Real-World Challenges in Roadway Excavation Safety

China's coal mining is predominantly underground, requiring the excavation of vast amounts of roadway annually (approximately 13,000 km/year), ranking first in the world in terms of project scale.
Roadway excavation is a critical preliminary step in coal mining, creating passageways for subsequent processes such as coal extraction and transportation. Its safe and efficient progress directly impacts the continuity and overall profitability of coal production.

 

However, current excavation operations face complex and variable geological conditions, uneven technological development, low levels of mechanization and automation, high personnel density, significant accident risks, and harsh working environments. There are approximately 16,000 excavation faces nationwide, with over 700,000 workers engaged in excavation and support operations, heavily reliant on manual labor. Additionally, excavation faces are severely threatened by disasters such as water inrushes, gas outbursts, roof collapses, dust, and rock bursts.
Roadway excavation safety is a systematic engineering challenge requiring coordinated efforts across multiple stages, where oversight in any link can create potential accident hazards.

 

The Vital Role of 3D Geological Modeling
Therefore, from exploration and design to construction, every stage of roadway excavation must meet requirements for visibility, traceability, and predictability.
Traditional roadway excavation design primarily relies on static geological reports, such as 2D geological maps and data tables, limited manual exploration data, and predetermined design parameters. This approach struggles to effectively respond to sudden geological changes like faults or water surges. This traditional design model is experience-driven, plagued by delayed responses, difficulties in updates, and high professional barriers. The results are often inaccurate, difficult to interpret, and lack support for visual analysis. This hinders unified management and fails to meet the planning needs of decision-makers.

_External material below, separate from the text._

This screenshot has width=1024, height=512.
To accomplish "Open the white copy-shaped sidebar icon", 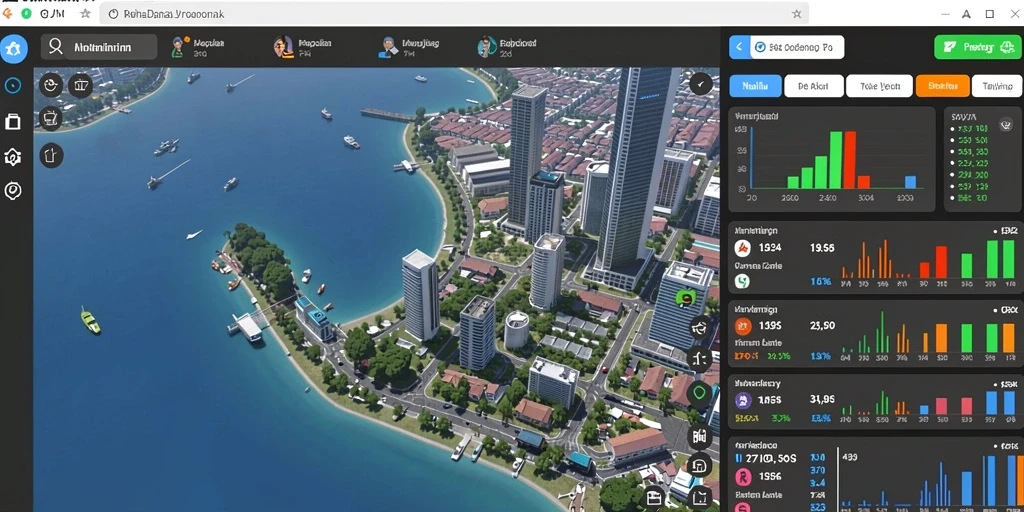I will coord(13,121).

Roadway excavation is undergoing a paradigm shift from "experience-based and static" to "data-driven and dynamic." 3D geological modeling is the foundation for realizing this transformation and the core of achieving geological transparency.

The geological sphere is evolving from "flat maps" to "3D sandboxes." Previously, roadway excavation relied on the experience and intuition of seasoned experts. Now, data must lead the way. By slicing strata into 3D building blocks and assembling them into a "transparent earth" that is both visible and calculable, this is the essence of 3D geological modeling. For excavation design, this high-precision 3D geological "building block" is first placed on the table, overlaid with the roadway BIM. Workers, managers, and clients can then see at a glance where excavation is feasible, where water or gas hazards lurk—all communicated through the model.

 

The engine for this safety revolution, transitioning from "labor-intensive excavation" to "intelligent excavation," has been ignited. 3D geological modeling is making roadways thousands of meters underground increasingly "transparent." Next, we will delve into the roadways to explore how high-precision geological models pave the way for safer, more efficient intelligent excavation—progressing from geological transparency to adaptive design and reduced human intervention in operations. Stay tuned!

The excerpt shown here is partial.